The app's slogan was "A Twitter client with personality", which is meant to emulate a friendly robot, as the Tapbots' other programs do. The program also had universal syncing through iCloud, allowing for bookmarking between the iPhone, iPad and Mac clients.

On June 11, 2012, Tapbots announced the launch of an alpha version of Tweetbot for Mac. Since October 18, 2012, the final version is available in the Mac App Store, which includes all features of the iOS version.

Subsequently, on October 3, 2012, a sister app featuring most of the features of Tweetbot, Netbot, was released by Tapbots for the paid Twitter competitor App.net.

On November 19, 2012, Tapbots released version 2.6.1. The notable update in this version was a tweaked user interface, modifying the design of icons and buttons.

On February 4, 2013, Tapbots released version 2.7 of Tweetbot.

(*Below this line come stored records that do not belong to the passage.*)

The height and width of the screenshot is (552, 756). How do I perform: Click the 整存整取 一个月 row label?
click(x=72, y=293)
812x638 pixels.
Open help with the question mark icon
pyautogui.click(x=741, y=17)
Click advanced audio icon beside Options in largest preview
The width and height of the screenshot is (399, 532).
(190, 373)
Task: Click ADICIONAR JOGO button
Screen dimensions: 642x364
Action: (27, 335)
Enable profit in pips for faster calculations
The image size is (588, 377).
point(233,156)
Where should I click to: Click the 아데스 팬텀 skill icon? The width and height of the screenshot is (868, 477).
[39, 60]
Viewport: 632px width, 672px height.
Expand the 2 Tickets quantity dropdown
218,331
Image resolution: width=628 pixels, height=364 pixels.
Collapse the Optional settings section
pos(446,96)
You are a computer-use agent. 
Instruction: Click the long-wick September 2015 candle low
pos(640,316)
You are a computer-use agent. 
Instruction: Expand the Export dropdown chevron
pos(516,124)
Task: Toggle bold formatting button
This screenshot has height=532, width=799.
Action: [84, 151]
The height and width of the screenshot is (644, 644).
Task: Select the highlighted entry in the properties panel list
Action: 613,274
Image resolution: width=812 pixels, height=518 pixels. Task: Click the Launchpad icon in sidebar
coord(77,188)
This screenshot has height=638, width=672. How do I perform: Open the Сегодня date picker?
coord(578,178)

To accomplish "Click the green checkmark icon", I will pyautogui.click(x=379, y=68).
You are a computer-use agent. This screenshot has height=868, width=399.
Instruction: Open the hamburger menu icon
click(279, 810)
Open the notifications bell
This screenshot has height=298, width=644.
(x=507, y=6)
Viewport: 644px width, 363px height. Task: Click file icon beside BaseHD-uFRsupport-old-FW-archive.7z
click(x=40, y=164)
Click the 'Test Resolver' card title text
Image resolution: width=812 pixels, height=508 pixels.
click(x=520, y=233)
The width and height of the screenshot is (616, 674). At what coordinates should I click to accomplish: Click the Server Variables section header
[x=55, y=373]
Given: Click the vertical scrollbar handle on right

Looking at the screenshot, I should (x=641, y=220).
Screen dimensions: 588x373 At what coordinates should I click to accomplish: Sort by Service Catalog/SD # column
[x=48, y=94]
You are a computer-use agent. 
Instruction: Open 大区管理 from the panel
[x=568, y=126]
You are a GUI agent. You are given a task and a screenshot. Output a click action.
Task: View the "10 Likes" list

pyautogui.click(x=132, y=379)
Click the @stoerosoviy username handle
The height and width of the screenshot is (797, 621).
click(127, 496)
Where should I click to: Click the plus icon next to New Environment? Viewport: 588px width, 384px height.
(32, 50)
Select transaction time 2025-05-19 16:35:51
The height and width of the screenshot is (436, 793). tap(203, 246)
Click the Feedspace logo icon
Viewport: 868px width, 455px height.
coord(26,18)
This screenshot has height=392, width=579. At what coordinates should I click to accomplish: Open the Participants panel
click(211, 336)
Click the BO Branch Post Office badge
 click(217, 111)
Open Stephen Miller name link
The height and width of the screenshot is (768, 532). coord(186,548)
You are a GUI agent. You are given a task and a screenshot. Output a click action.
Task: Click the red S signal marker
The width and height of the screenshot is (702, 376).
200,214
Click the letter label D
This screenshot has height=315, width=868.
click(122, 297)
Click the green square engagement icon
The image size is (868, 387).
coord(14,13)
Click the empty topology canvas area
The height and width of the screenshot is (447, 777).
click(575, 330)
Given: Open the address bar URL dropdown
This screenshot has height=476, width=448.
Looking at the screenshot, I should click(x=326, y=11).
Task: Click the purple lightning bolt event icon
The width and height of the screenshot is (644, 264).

Added features include support for inline viewing of Vine video clips as well as options to set a default browser for external links. Shortly after, version 2.7.1 was released to fix a bug in the 2.7 update that caused the application to crash at launch for many users.

On October 17, 2013, Tapbots submitted version 3.0 of Tweetbot to the App Store team for review. Version 3.0 is an update to match the new design of iOS 7.

On July 1, 2014, Tapbots updated Tweetbot to version 1.6 for Mac, introducing multiple image upload feature and fixed other minor bugs.

On June 4, 2015, Tapbots announced Tweetbot 2.0 for Mac. The update introduced a new look to match the aesthetic of OS X Yosemite and a new starting price. The update was free for existing users.

On October 1, 2015, Tapbots released version 4.0 of Tweetbot. Added features include iPad support, landscape support for iPhone and iPad, new statistics and activity view, new column view in landscape on iPad and iPhone 6 Plus, split view multi-tasking on iPad, quick reply from notifications, Safari view controller with content blocker support, and a new user interface. Tweetbot 4 also improved its mute filter settings, status details, user profiles, and optimizations to the app itself. It is the first application that requires iOS 9 on the device. It cannot be downloaded with earlier versions of the mobile operating system, as the program supports only the English localization.

On November 3, 2015, Tweetbot 4.1 was released by Tapbots. For the first time, the app supports Apple Watch and displays alerts for new favorite, new follows, and mentions. Just click on the alert for a detailed view and right from the Apple Watch you can follow back, retweet or favorite based on the kind of alert it is. Once you are in the detailed view, a quick tap on the avatar displays user's profile. You can see their bio, locations, profile picture and also an option to DM, follow or unfollow and reply them.

On May 16, 2018, Tapbots announced Tweetbot 3.0 for Mac. The update introduced a new look and Expandable Sidebar, Night Mode, and automatic playback videos and GIF media.

On January 26, 2021, Tapbots released Tweetbot 6 for iOS and iPad. The update features new themes, a new Direct Message Interface, a new San Francisco font, and makes Tweetbot a subscription-based app. The app is free on the iOS App Store and includes a seven-day free trial, after which Tweetbot can be purchased by a monthly or yearly subscription.

On January 4, 2022, Tapbots released Tweetbot 6.8 for iOS. The update introduced the option to see a user's header, bio, how many people they follow/follow them including likes, followers, DMs and more. They can also see the latest accounts that had followed them. They also added themes like Lavender and Wine themes. They also changed the logo to an owl. They have also added support to create polls.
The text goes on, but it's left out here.